>>>>

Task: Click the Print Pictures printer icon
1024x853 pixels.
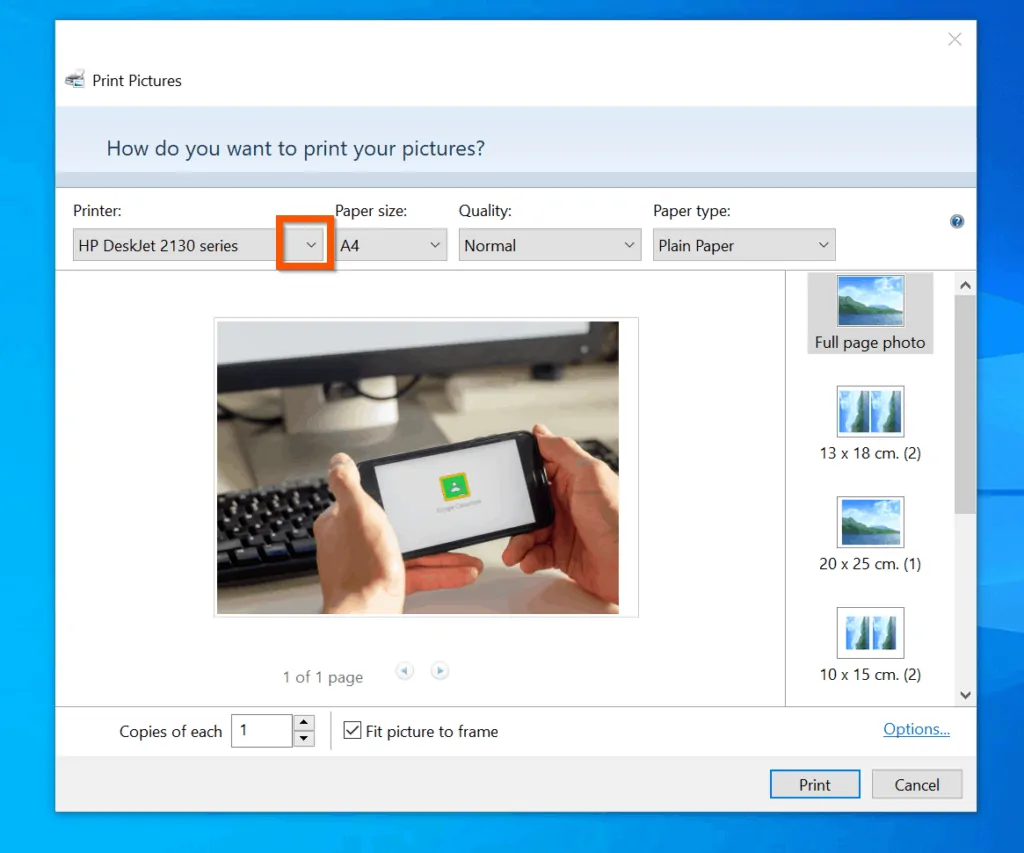Action: point(75,80)
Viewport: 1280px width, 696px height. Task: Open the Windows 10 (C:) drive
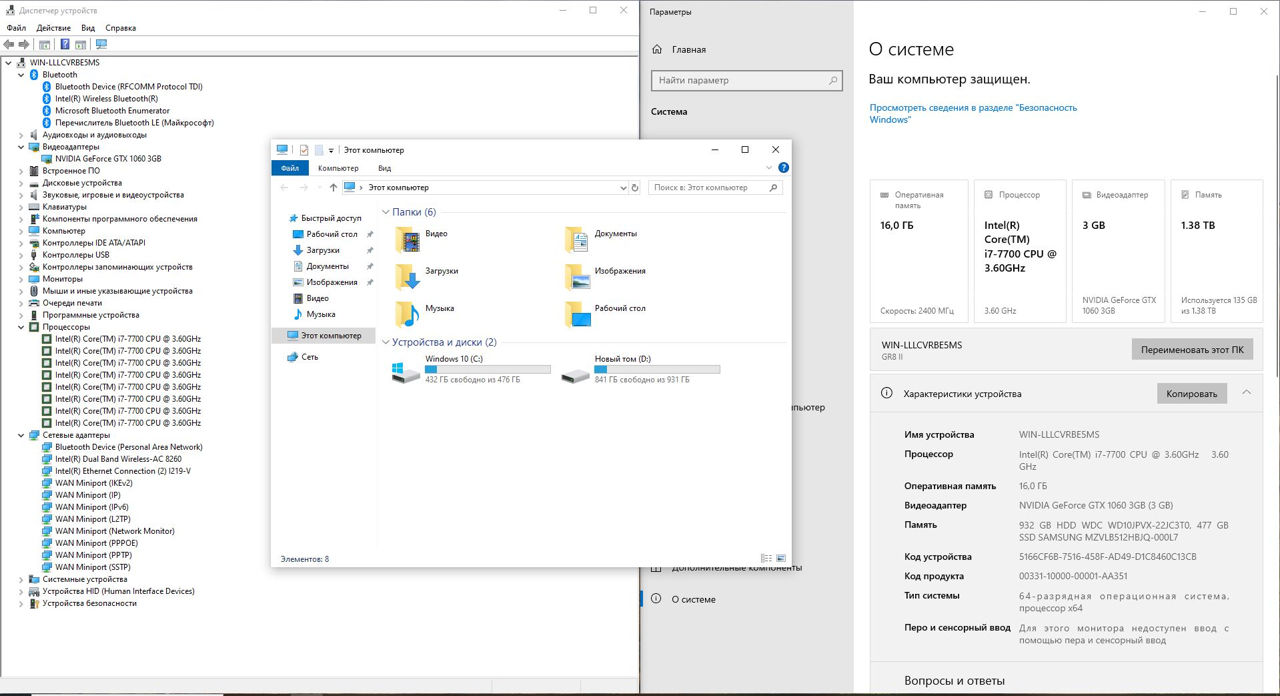point(407,373)
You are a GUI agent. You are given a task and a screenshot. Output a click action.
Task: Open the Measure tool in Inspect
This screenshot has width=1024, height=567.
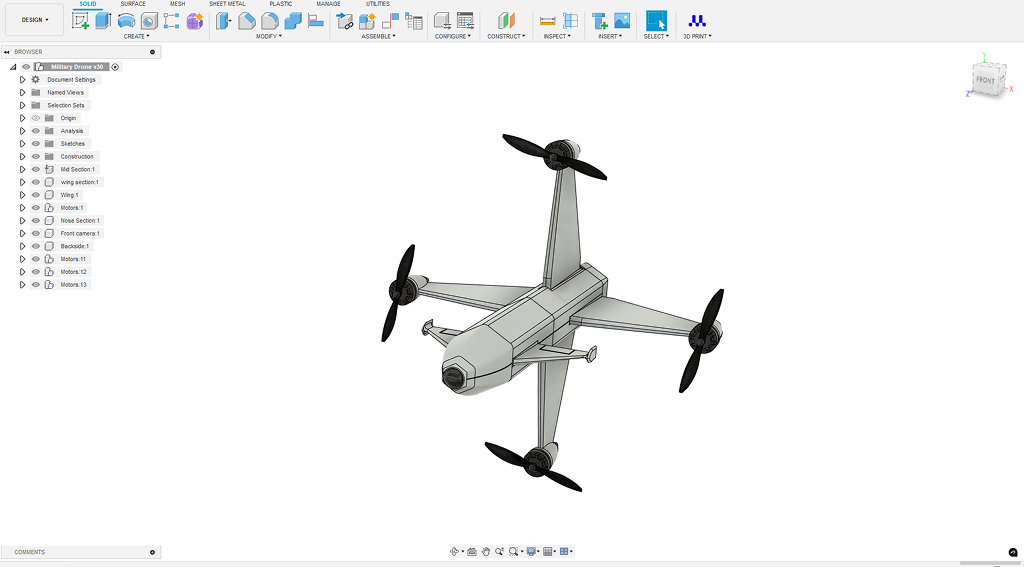pos(547,21)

<<<<

### Problem description
Transcribe all the lines above exactly; any image among them is skipped.

### Expected answer
Task: Click the Print Pictures printer icon
1024x853 pixels.
Action: point(75,80)
Viewport: 1280px width, 696px height. Task: Open the Windows 10 (C:) drive
point(407,373)
You are a GUI agent. You are given a task and a screenshot. Output a click action.
Task: Open the Measure tool in Inspect
This screenshot has width=1024, height=567.
pos(547,21)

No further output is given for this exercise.